Good relationships work best
Of course the great majority of landlords across the UK are highly respected businesspersons who look after their properties as one would expect. A costly investment needs protection, not only in the guise of landlord insurance but also in maintenance, and décor, something achieved best by having an excellent relationship with their tenant. Many local authorities encourage even better relationships between landlord and tenant by requiring property owners to register with them so they can ascertain they are fit and proper persons to rent out property. The schemes work well for landlords and tenants in many of Britain’s towns and cities.
Majority of landlords support council scheme
In Glasgow 80% of the cities private landlords have signed up to a scheme which requires them to register with the local council and provide tenants with a certain level of accommodation. The scheme has been in operation for over 6 years and although landlords who have signed up to the scheme have no problem with the scheme itself they have been concerned over the councils lack of action with the 6,000 landlords who have not signed up to a scheme that was supposed to be compulsory. At long last the council appear to have listened to landlord organisations and have stepped up their efforts to track down the illegal traders.
Fine increased ten fold
The council, with the support of the Scottish Landlords Association, have now upped the maximum fine for not registering with the scheme to £50,000, ten times higher than it was before. They are collating evidence of properties not already registered to the scheme and preparing to take the landlords to court.
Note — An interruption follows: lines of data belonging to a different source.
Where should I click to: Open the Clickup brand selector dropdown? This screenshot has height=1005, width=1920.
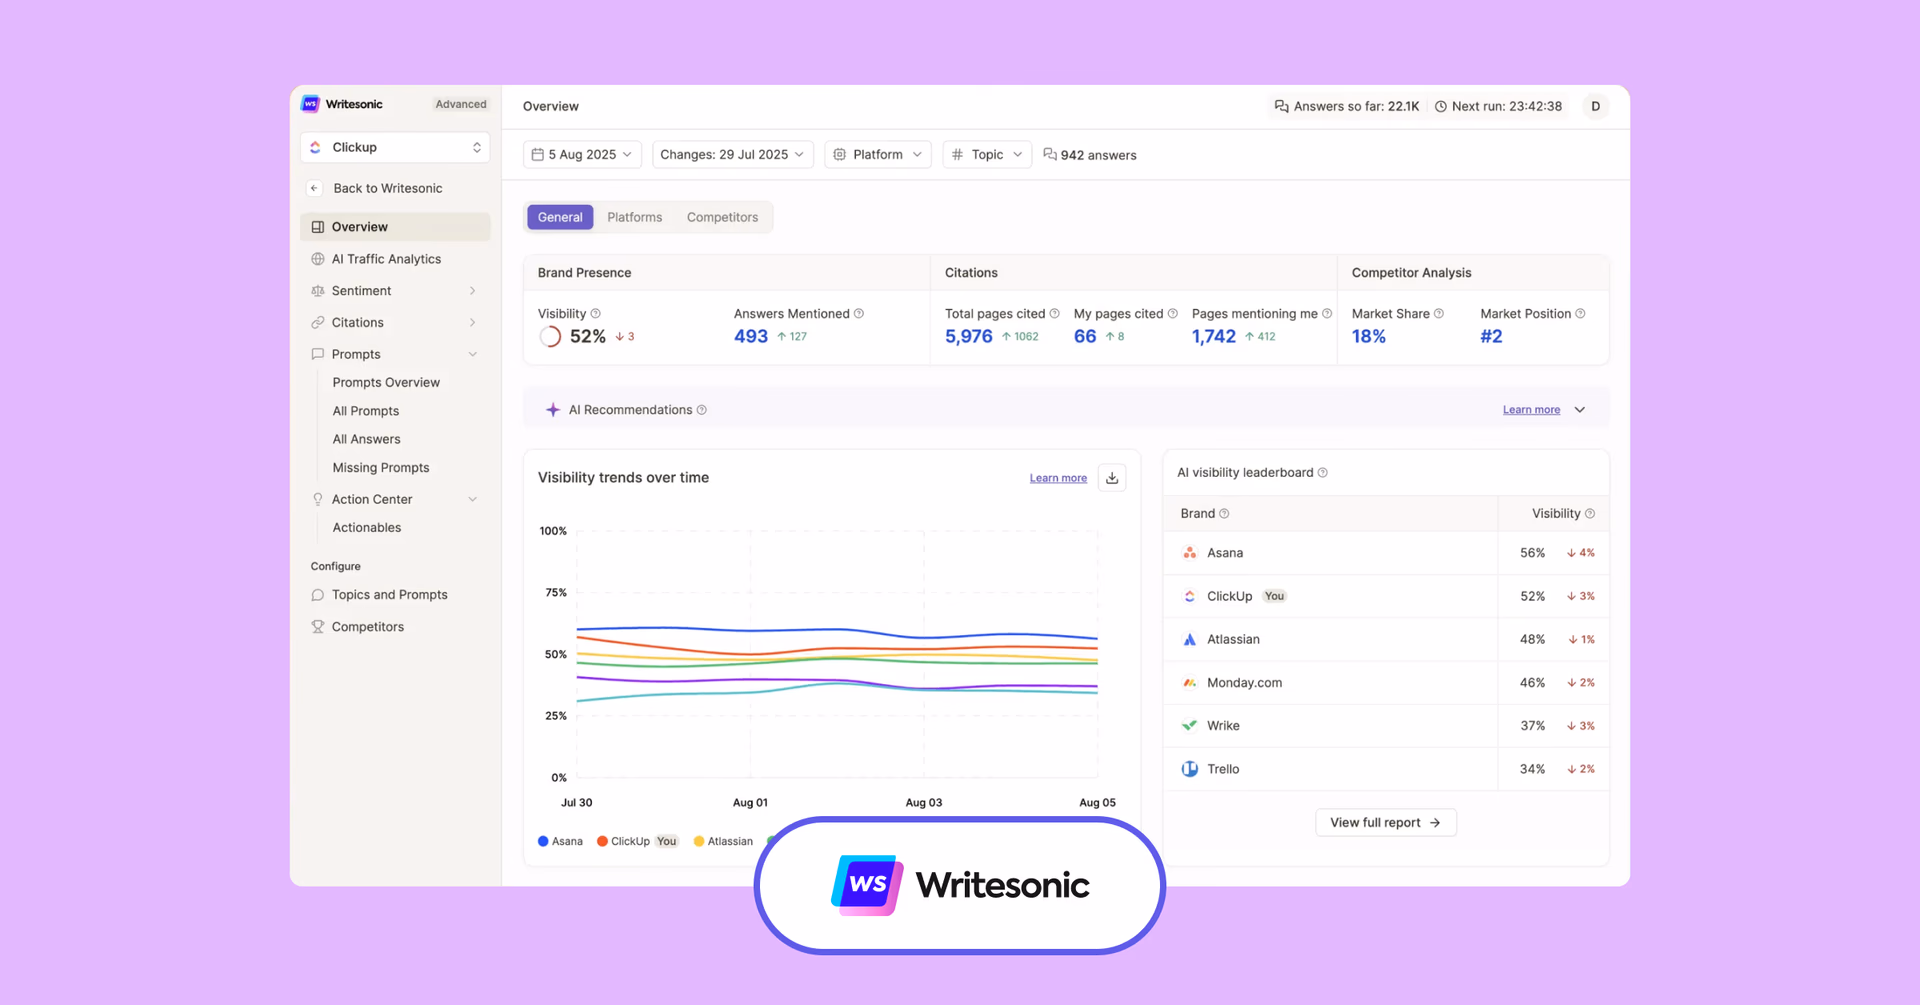point(395,147)
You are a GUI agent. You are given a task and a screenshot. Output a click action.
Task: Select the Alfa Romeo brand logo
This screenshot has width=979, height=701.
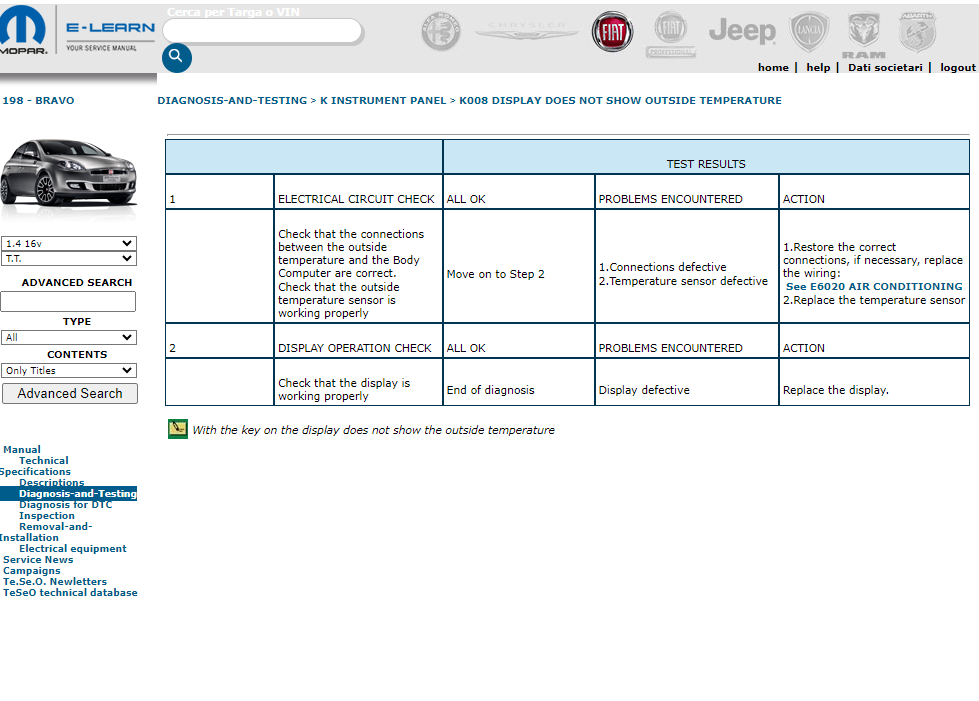coord(440,32)
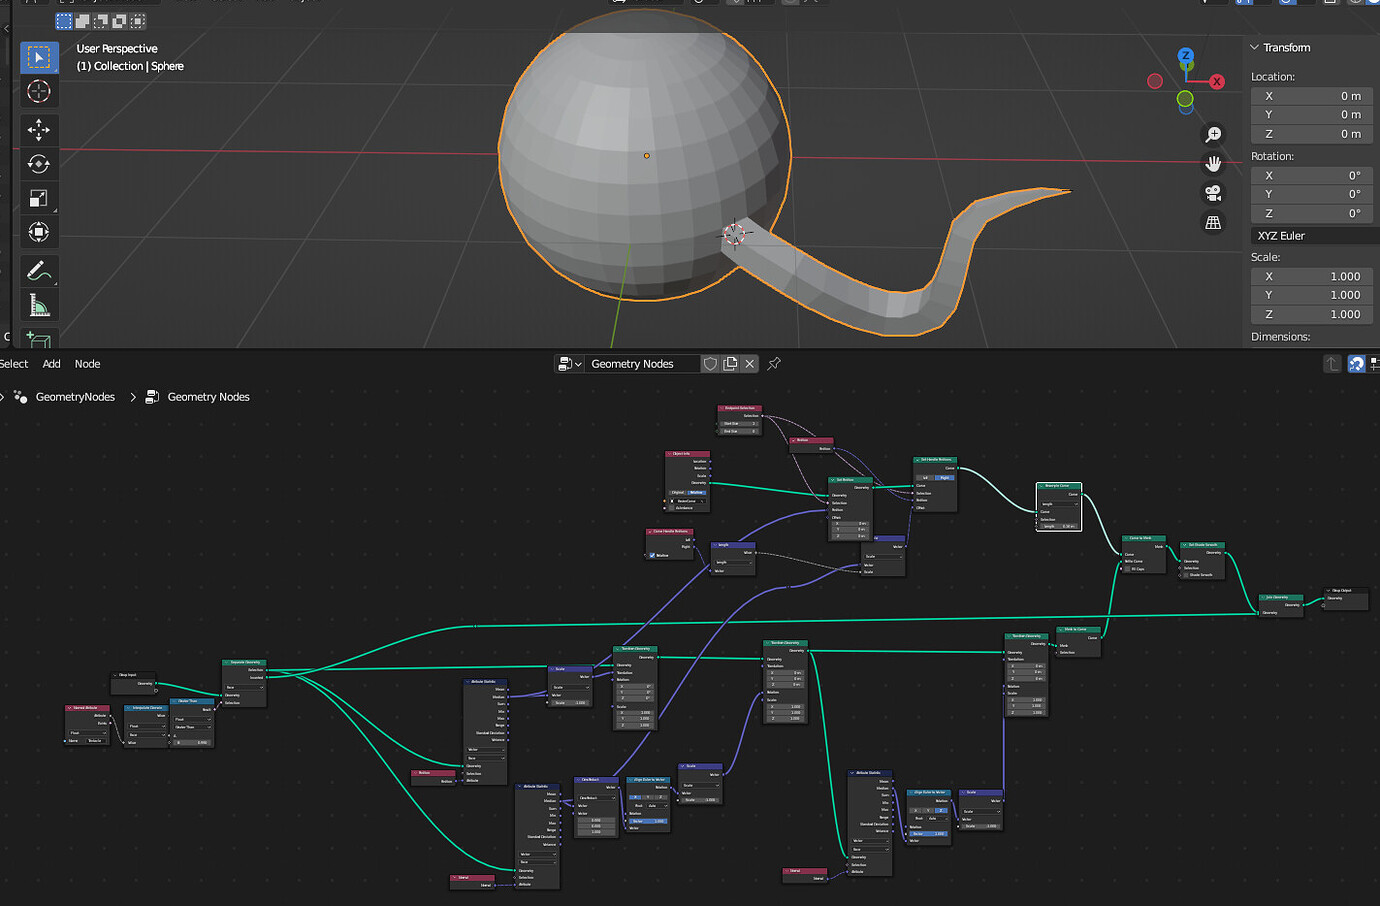Open the XYZ Euler rotation order dropdown

[x=1312, y=235]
Website will collect information on rogue landlords
Further south in London, Ken Livingstone a candidate for the upcoming Mayoral elections has pledged that private landlords who don’t offer acceptable levels of accommodation to their tenants will be looking for empty property insurance if he is elected. He has pledged to eradicate bad practice from the rented sector altogether saying Londoners deserve a better deal. Mr Livingstone has set up a website encouraging tenants to report the many “housing horror stories” he says he hears about constantly. He promises to closely monitor the 1 in 4 homes in London that are rented out via the private sector and says that too many people are paying exorbitant prices for accommodation that in many cases is not at an acceptable level.